> _TASK_
Your answer should hold only the lines from the one containing "Image resolution: width=1024" through the last line below, copied exactly; pictures stay out.

[Source data]
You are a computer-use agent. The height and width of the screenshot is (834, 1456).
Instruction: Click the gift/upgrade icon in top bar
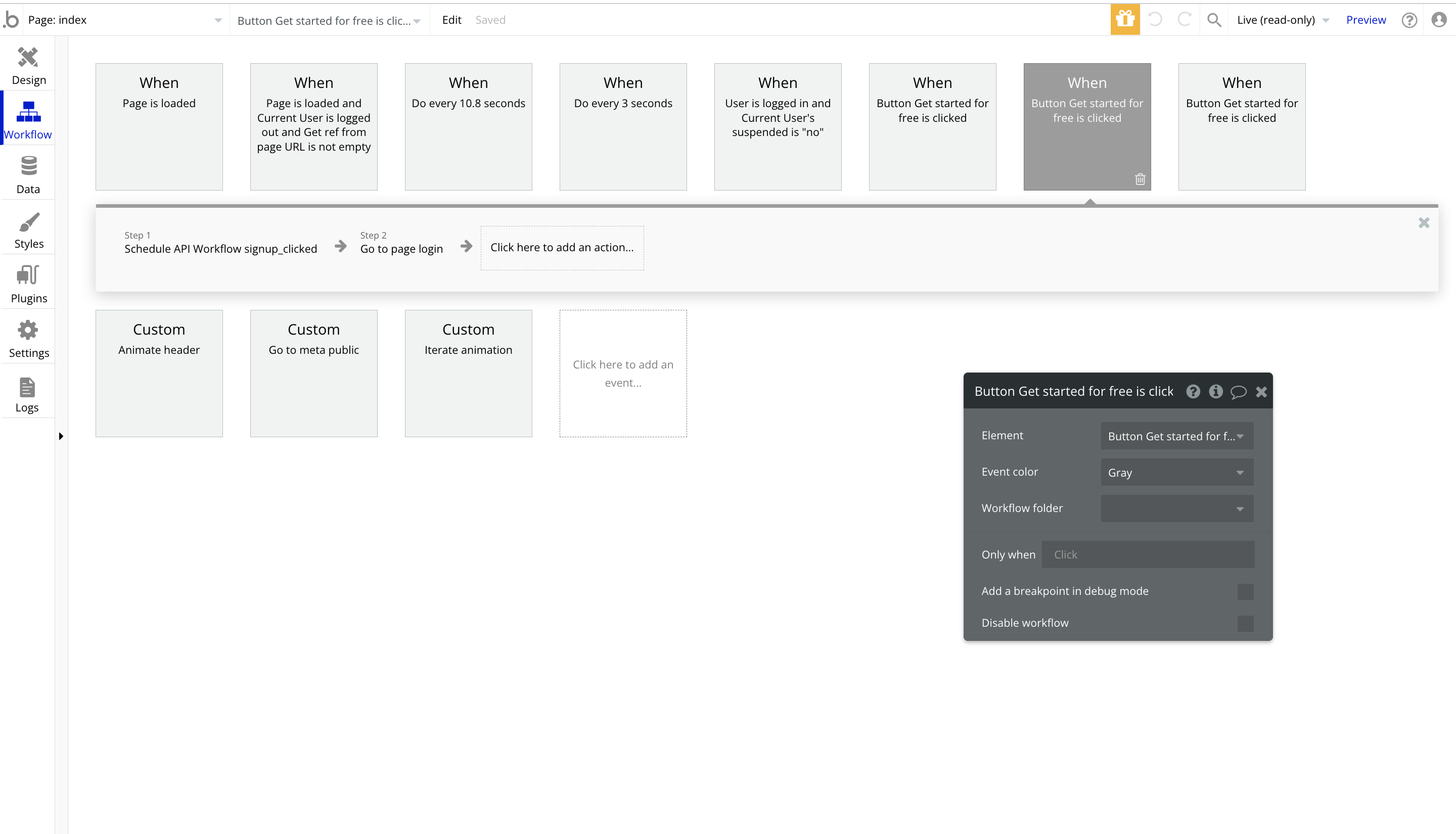pos(1125,20)
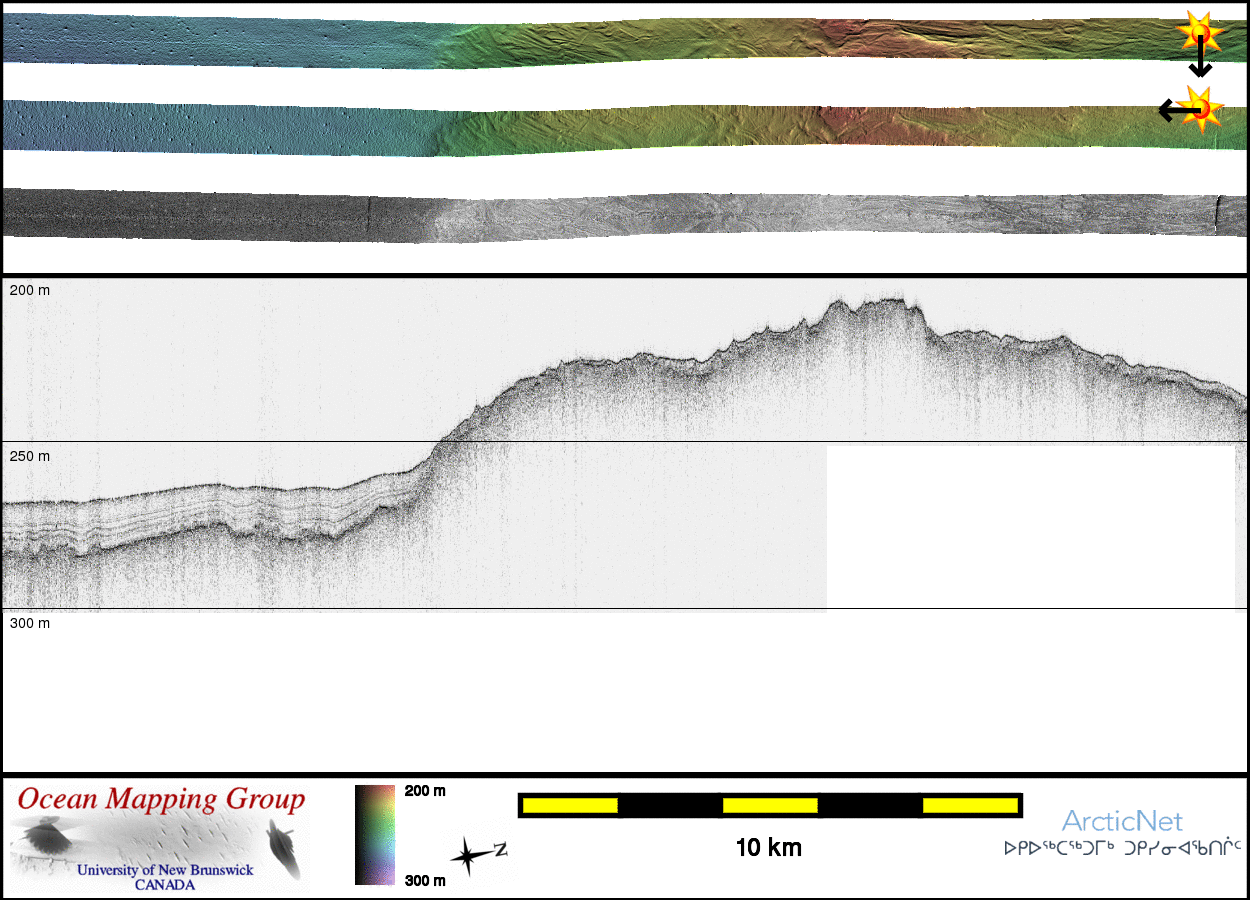Click the 200 m label beside color legend

[x=425, y=791]
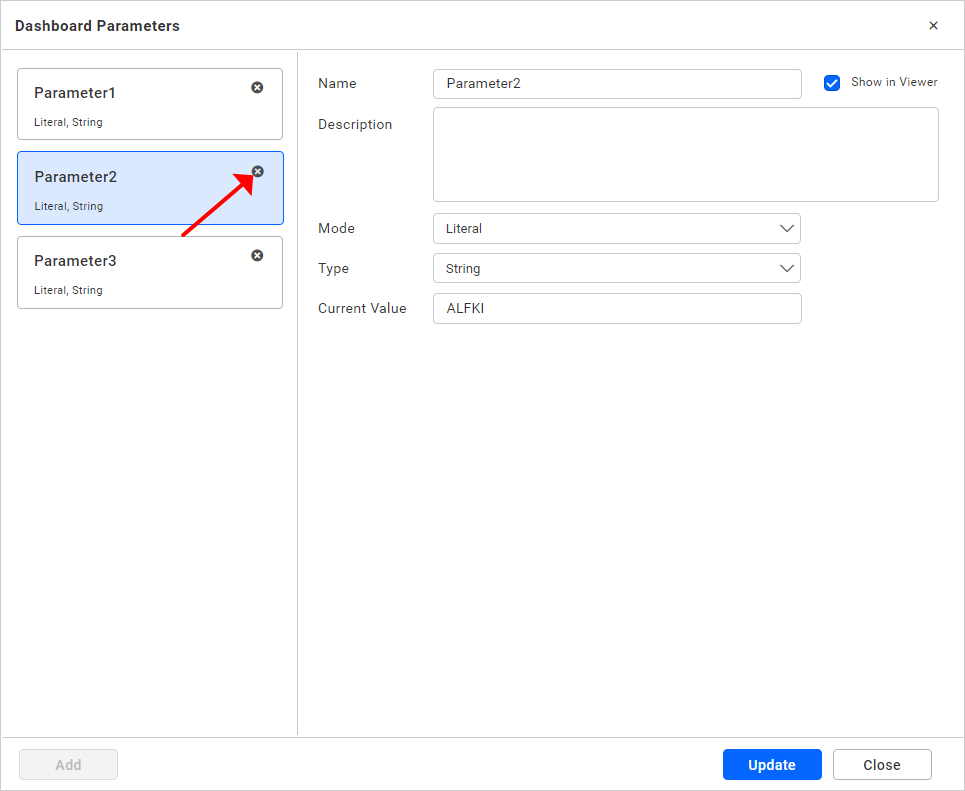Open the Mode dropdown showing Literal

click(x=617, y=228)
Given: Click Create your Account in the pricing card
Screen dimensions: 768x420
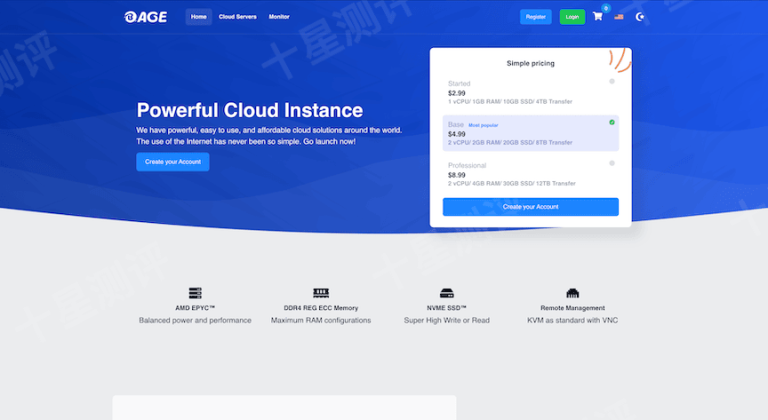Looking at the screenshot, I should 530,207.
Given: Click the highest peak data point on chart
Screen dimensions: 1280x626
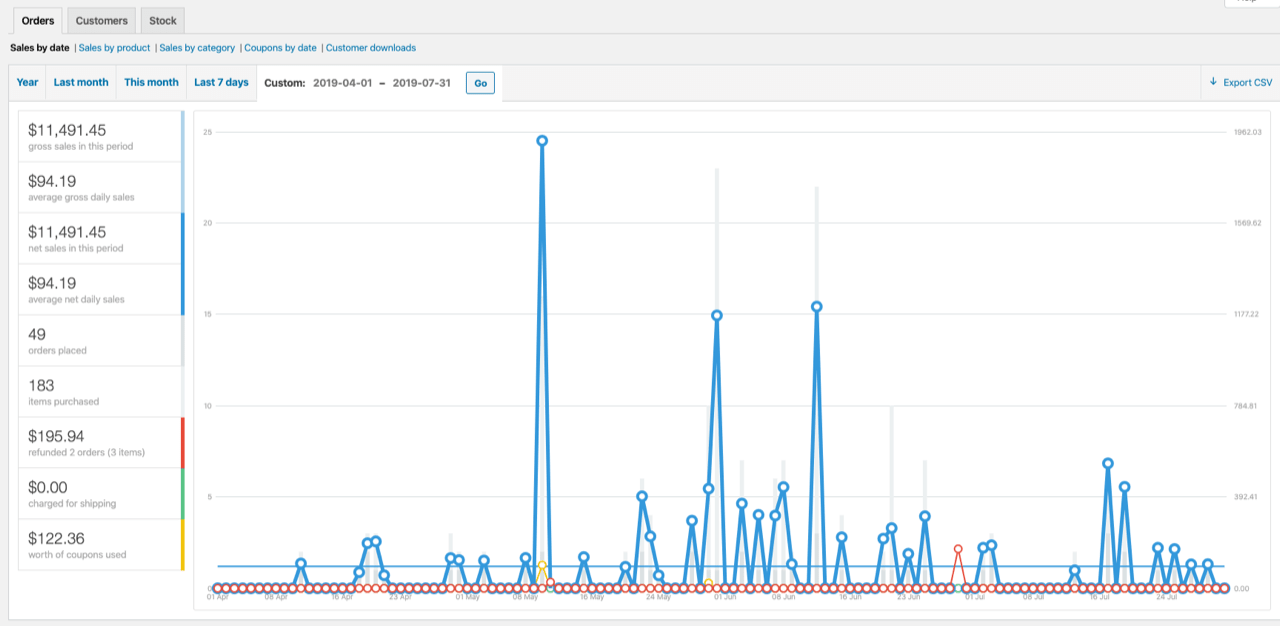Looking at the screenshot, I should pyautogui.click(x=542, y=141).
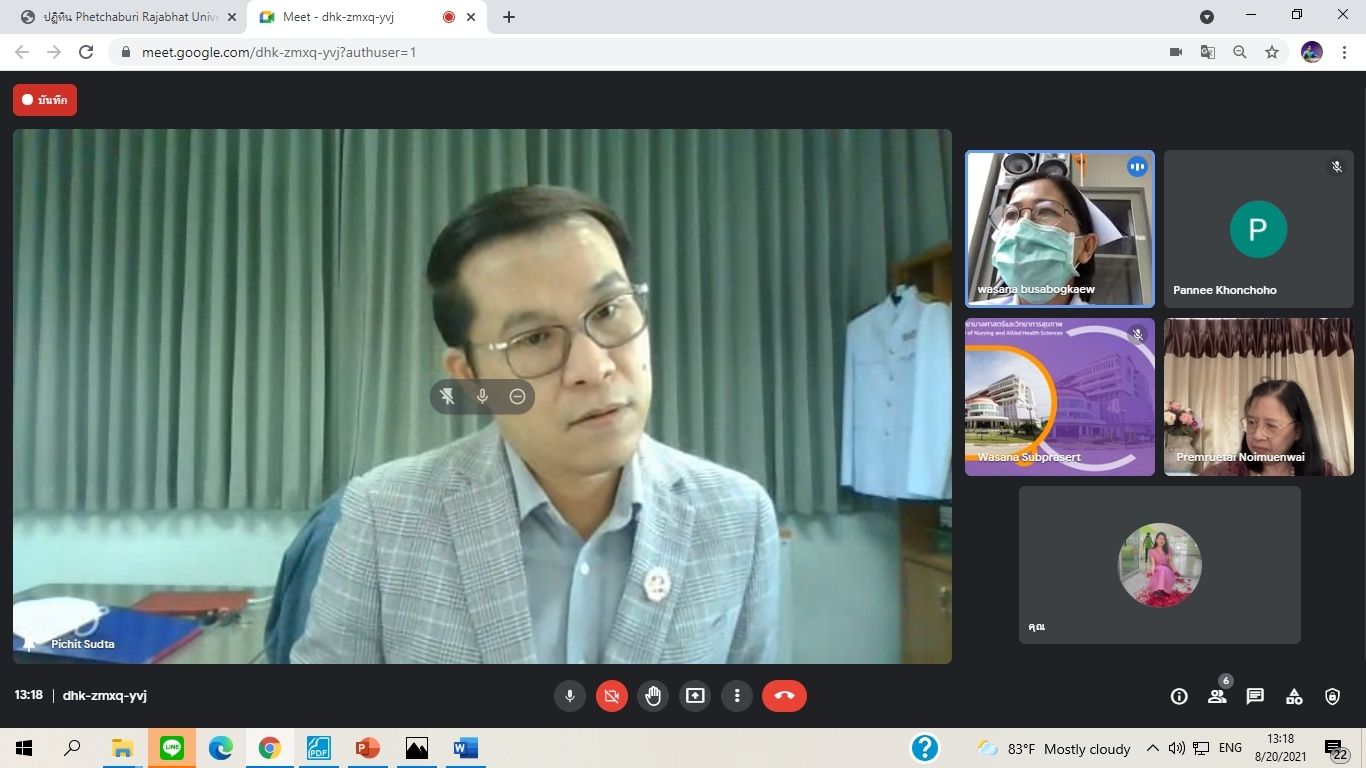Unpin Pichit Sudta's video
Viewport: 1366px width, 768px height.
coord(448,397)
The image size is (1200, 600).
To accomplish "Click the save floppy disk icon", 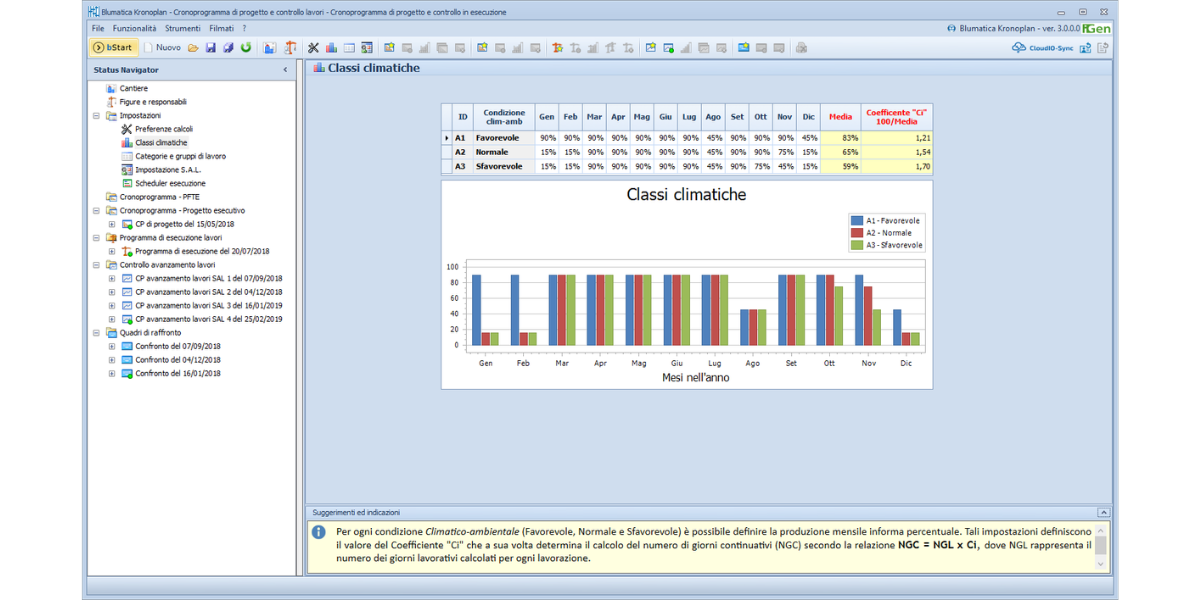I will [x=210, y=47].
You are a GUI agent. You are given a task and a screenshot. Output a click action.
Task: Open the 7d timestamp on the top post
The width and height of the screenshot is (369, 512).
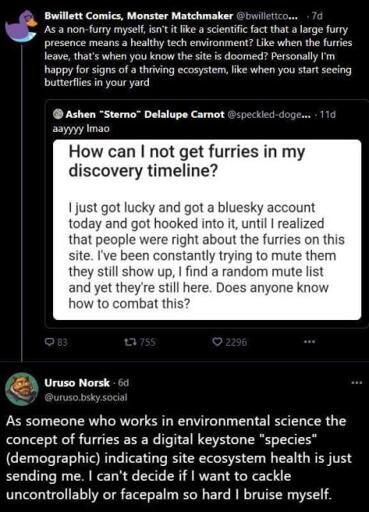coord(317,16)
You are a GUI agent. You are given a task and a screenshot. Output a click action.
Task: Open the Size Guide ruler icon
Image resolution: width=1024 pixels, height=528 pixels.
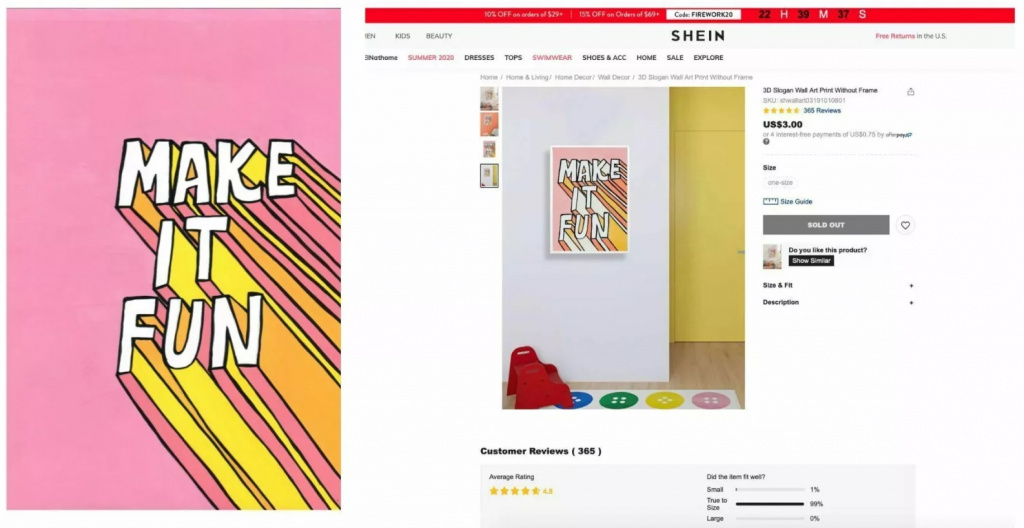coord(771,202)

> _ANSWER SECTION_
Image resolution: width=1024 pixels, height=528 pixels.
coord(771,202)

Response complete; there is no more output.